TEXTO FORNECIDO:
*-*-*
O economista-chefe também elogiou a atuação do BC na condução da política monetária e prevê um primeiro corte de 0,25 ponto percentual da Selic em agosto, com a taxa básica de juros em 11,75% em dezembro, chegando a 9% em meados de 2024.

PERGUNTA – Que avaliação o sr. faz sobre a pauta econômica do governo Lula no primeiro semestre?

LEONARDO PORTO – Toda vez que tem um governo novo é natural que o nível de incerteza seja maior, especialmente um governo que não foi reeleito.

Tem toda uma troca de ministério, um conhecimento de quem são os ministros, [dúvidas sobre] a disposição e a capacidade de o presidente de materializar o desejo dele em reformas, muito ruído.

Com esse governo não foi diferente, começou com muito ruído, de que a meta de inflação ia mudar, que poderia caminhar para um arcabouço do ponto de vista fiscal irresponsável… E o que a gente viu é que muitos desses ruídos não se materializaram.

O Conselho Monetário Nacional ratificou a não mudança de meta até 2025 e mantendo em 3% para 2026. O arcabouço fiscal evidentemente é mais frágil, ou menos austero do que era o teto de gastos, porque permite um crescimento da despesa em termos reais, mas está longe de ser um arcabouço fiscal que pode ser considerado irresponsável do ponto de vista fiscal.

O arcabouço depende ainda de uma série de coisas relevantes, como o levantamento de receitas extraordinárias para atingir a meta de superávit primário que está estabelecida. Mas a trajetória de gasto não é tão insustentável quanto muitos temiam.

P. – E tivemos mais recentemente a aprovação da Reforma Tributária na Câmara.

LP – Foi surpreendente a votação da Reforma Tributária, essa foi a grande surpresa, porque acho que não estava no radar, pelo menos no meu, que isso ia acontecer já no primeiro semestre.

É uma belíssima reforma que pode ser o grande carro-chefe desse governo do ponto de vista de melhora de fundamentos. É uma reforma que endereça os problemas estruturais do ponto de vista do sistema tributário extremamente complexo. Ou seja, é uma reforma que simplifica o sistema em várias dimensões.

É claro que tem as exceções dentro da nova reforma que foram colocadas, mas, mesmo, com essas diluições que foram feitas na Câmara, ela representa um passo muito importante e uma melhora muito grande em relação ao sistema de hoje.

P. – Quais implicações essa melhora traz para as empresas?

LP – Pelo sistema atual, as empresas necessitam de um volume de alocação de recursos brutal, de número de advogados, de contadores para poder estar em conformidade com as regras, o que deixa as empresas pesadas. É como se elas andassem com muito atrito para poder transformar o insumo em produto.

A Reforma Tributária é como se fosse um óleo que vai permitir com que a máquina possa se mover de forma mais fluida, torna a empresa mais leve, mais eficiente, mais competitiva.

Ao mesmo tempo, a complexidade do sistema tributário atual leva a uma série de litígios, interpretações distintas da legislação, são inseguranças jurídicas que travam as decisões de investimento das empresas que potencialmente a gente pode melhorar numa perspectiva de médio e longo prazo.
*-*-*
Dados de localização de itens
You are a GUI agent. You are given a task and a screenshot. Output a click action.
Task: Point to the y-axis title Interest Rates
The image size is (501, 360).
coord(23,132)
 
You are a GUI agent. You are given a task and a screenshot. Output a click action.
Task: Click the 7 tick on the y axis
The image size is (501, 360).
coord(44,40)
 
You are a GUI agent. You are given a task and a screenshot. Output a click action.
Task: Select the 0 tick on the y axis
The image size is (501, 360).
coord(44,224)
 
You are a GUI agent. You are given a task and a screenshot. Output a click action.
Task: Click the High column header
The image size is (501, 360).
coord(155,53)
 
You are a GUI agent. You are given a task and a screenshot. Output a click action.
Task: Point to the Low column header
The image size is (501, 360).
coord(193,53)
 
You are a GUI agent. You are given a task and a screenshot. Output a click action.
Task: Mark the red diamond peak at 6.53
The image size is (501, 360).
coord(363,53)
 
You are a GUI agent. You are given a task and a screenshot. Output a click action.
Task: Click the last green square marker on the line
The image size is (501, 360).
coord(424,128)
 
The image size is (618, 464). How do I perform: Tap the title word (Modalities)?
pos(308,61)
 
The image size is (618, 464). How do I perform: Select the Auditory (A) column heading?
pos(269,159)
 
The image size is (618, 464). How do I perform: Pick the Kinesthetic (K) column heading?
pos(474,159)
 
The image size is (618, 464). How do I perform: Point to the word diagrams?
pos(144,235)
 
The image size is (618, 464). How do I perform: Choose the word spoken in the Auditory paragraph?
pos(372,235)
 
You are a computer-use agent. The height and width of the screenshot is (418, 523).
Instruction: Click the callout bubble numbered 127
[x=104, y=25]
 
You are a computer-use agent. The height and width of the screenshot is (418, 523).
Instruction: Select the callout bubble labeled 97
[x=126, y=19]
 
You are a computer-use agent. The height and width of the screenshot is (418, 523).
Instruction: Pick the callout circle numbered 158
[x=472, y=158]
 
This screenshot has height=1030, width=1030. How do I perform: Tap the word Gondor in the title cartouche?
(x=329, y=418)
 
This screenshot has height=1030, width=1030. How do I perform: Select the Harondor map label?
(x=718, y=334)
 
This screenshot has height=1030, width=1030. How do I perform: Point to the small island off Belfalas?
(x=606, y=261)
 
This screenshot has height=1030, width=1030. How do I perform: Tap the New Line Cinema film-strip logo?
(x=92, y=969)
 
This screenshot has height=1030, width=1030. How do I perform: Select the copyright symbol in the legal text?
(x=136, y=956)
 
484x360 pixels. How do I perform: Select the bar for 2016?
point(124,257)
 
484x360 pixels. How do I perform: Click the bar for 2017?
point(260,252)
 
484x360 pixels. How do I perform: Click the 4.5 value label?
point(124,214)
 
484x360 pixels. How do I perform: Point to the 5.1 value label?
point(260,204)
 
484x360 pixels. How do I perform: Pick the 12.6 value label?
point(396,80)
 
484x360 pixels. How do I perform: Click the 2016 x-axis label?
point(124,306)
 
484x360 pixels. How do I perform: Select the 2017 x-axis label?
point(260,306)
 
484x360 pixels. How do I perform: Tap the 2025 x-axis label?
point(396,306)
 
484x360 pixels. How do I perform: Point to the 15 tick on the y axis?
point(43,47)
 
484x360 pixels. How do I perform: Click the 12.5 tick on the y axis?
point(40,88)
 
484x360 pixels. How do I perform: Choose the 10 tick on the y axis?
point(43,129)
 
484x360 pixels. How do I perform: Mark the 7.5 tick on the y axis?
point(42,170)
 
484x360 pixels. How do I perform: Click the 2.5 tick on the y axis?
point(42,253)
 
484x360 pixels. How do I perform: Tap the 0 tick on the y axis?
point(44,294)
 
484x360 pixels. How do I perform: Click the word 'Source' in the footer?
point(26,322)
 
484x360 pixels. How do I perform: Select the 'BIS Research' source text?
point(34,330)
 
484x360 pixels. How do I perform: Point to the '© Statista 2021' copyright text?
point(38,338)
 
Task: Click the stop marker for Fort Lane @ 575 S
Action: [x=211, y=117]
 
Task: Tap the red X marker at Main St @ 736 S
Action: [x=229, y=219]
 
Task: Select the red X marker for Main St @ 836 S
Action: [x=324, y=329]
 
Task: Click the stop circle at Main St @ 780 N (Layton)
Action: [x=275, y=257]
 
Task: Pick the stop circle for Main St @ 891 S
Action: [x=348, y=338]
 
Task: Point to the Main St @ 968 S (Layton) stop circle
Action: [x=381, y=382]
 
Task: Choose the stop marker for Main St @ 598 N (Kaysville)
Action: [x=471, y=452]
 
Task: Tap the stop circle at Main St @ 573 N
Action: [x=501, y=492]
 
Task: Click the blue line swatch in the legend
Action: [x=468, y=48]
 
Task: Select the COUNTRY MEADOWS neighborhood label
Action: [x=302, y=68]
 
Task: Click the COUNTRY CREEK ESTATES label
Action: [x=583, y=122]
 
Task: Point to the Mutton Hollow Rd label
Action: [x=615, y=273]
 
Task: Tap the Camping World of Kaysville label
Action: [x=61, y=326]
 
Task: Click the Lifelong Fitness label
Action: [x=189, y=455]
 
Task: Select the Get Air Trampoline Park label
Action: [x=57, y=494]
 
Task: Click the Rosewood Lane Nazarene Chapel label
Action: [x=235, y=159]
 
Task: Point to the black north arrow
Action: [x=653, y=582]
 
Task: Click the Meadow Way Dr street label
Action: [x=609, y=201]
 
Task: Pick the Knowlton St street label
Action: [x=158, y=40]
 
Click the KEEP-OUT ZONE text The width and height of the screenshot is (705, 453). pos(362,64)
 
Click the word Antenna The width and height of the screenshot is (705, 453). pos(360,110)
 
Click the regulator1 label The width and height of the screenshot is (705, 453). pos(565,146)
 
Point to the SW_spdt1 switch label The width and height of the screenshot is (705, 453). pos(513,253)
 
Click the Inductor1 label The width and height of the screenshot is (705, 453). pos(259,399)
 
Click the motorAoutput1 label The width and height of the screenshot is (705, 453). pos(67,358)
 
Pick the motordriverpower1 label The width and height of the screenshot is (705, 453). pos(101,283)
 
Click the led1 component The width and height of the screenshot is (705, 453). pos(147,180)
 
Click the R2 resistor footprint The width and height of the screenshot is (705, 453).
*-*-*
SOLICITAÇÃO A:
Diga se cada afirmação abaixo está de acordo com a entrevista sobre a pauta econômica, respondendo sim ou não e citando literalmente as palavras da entrevista que decidem a questão: (i) o economista-chefe prevê a taxa básica de juros em 11,75% em dezembro; (ii) o Conselho Monetário Nacional mudou a meta de inflação para 2025; (iii) o entrevistado já esperava que a Reforma Tributária fosse votada no primeiro semestre.
SOLICITAÇÃO B:
Reproduza fielmente a entrevista sobre a pauta econômica, tudo desde "O Conselho Monetário" até "quanto muitos temiam.".
SOLICITAÇÃO C:
Retome a entrevista sobre a pauta econômica do governo Lula e dê continuidade a ela a partir do ponto em que termina.
Os dados formam um material à parte, sem relação com a entrevista.

RESULTADO FINAL A:
(i) Sim: "com a taxa básica de juros em 11,75% em dezembro".
(ii) Não: "O Conselho Monetário Nacional ratificou a não mudança de meta até 2025".
(iii) Não: "não estava no radar, pelo menos no meu, que isso ia acontecer já no primeiro semestre".

RESULTADO FINAL B:
O Conselho Monetário Nacional ratificou a não mudança de meta até 2025 e mantendo em 3% para 2026. O arcabouço fiscal evidentemente é mais frágil, ou menos austero do que era o teto de gastos, porque permite um crescimento da despesa em termos reais, mas está longe de ser um arcabouço fiscal que pode ser considerado irresponsável do ponto de vista fiscal.

O arcabouço depende ainda de uma série de coisas relevantes, como o levantamento de receitas extraordinárias para atingir a meta de superávit primário que está estabelecida. Mas a trajetória de gasto não é tão insustentável quanto muitos temiam.

RESULTADO FINAL C:
Tem ainda a dimensão da alocação de capital. Existem evidências de que o sistema tributário atual pune demais as empresas que são intensivas em capital, que, em geral, são aquelas mais produtivas. Na medida em que se muda esse sistema e torna essas distorções mais leves, você tende a alocar capital naqueles setores que são mais produtivos. Ou seja, melhora também a perspectiva de crescimento de médio e longo prazo.

Foi a grande notícia positiva nesse primeiro semestre.

P. – A pauta econômica em Brasília e a desaceleração da inflação permitem ao BC iniciar o corte de juros em agosto?

LP – Acho que sim, o nosso cenário é de um corte inicial de 0,25 ponto percentual em agosto, acelera para 0,50 ponto em setembro e novembro, depois para 0,75 ponto na reunião de dezembro e fecha o ano em 11 75%. E continua caindo ao longo do ano que vem até atingir o patamar de 9%.

P. – Qual a avaliação sobre a condução da política monetária pelo BC?

LP – Acho que cabe um elogio ao Banco Central, ao trabalho que ele tem feito. É um trabalho extremamente técnico, de disciplina e tenacidade, do ponto de vista de trazer essa inflação para baixo e ter subido [os juros] mesmo em uma eleição extremamente acirrada e polarizada, prevalecendo as decisões técnicas do Banco Central. Na reunião de agosto, a gente acha que vai aparecer o espaço, tecnicamente, para que possa cortar essa taxa de juros.

P. – Quais são as condições macroeconômicas necessárias em agosto para que o BC possa começar a cortar a Selic?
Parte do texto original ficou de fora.